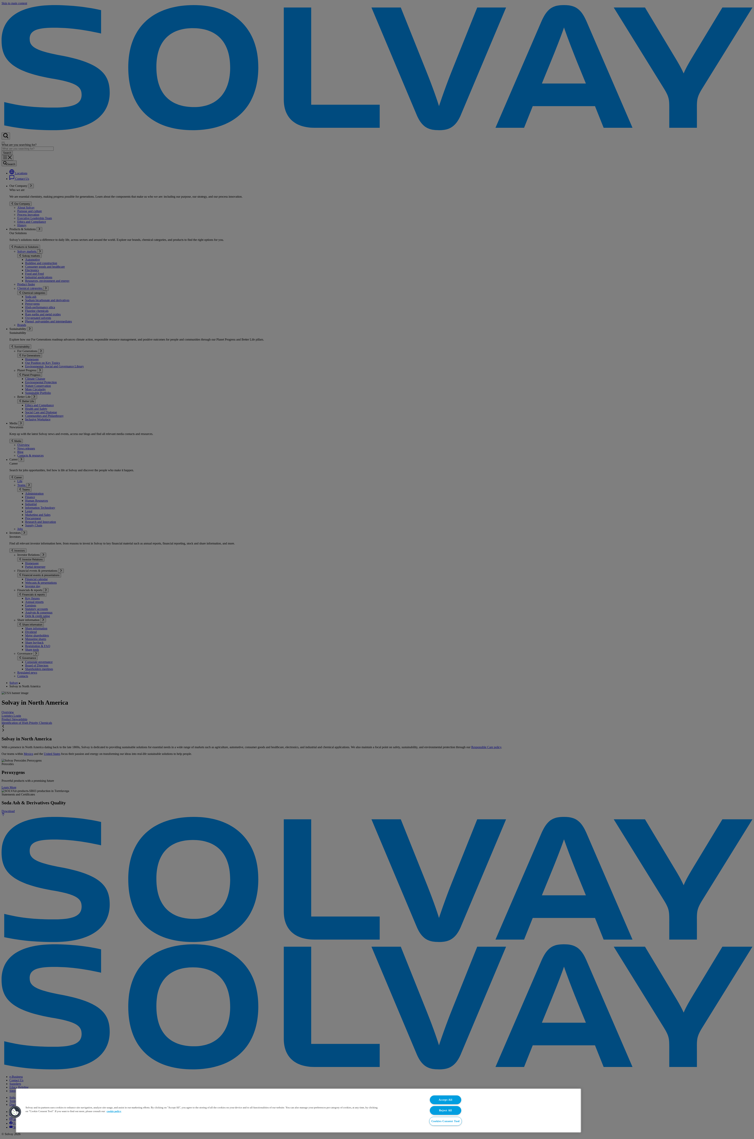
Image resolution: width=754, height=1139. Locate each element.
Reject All (445, 1110)
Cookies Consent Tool (445, 1121)
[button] (15, 1112)
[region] (298, 1110)
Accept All (445, 1099)
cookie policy (114, 1111)
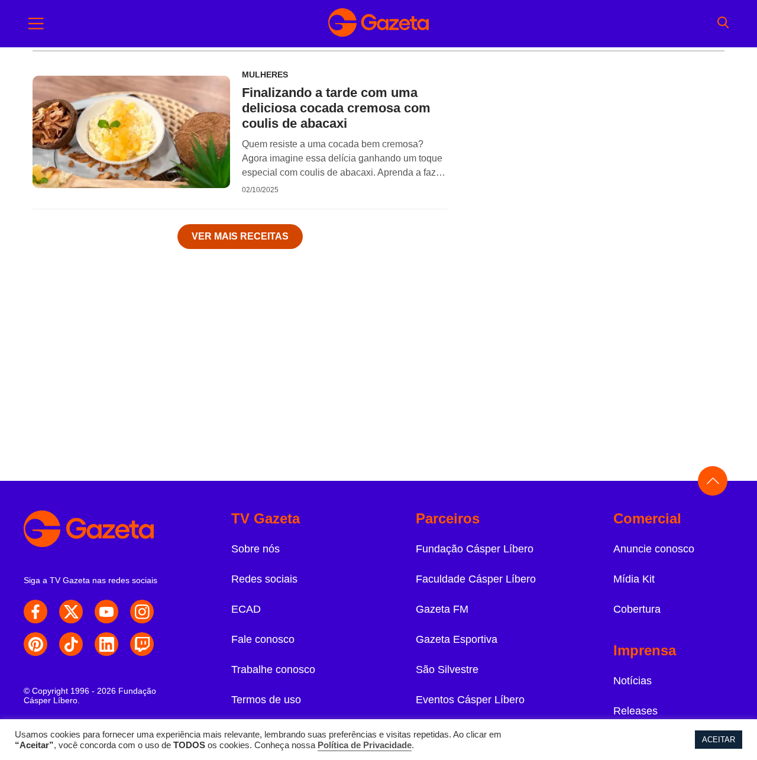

▬▬▬▬▬▬▬▬▬▬

* _Instructions to follow_:
Rewrite the listing above with "Reject All" replaced by "Decline All" and everything else unchanged, leaving out the pictures.

* _Answer to this task_:
Image resolution: width=754, height=1139. Locate each element.
Decline All (445, 1110)
Cookies Consent Tool (445, 1121)
[button] (15, 1112)
[region] (298, 1110)
Accept All (445, 1099)
cookie policy (114, 1111)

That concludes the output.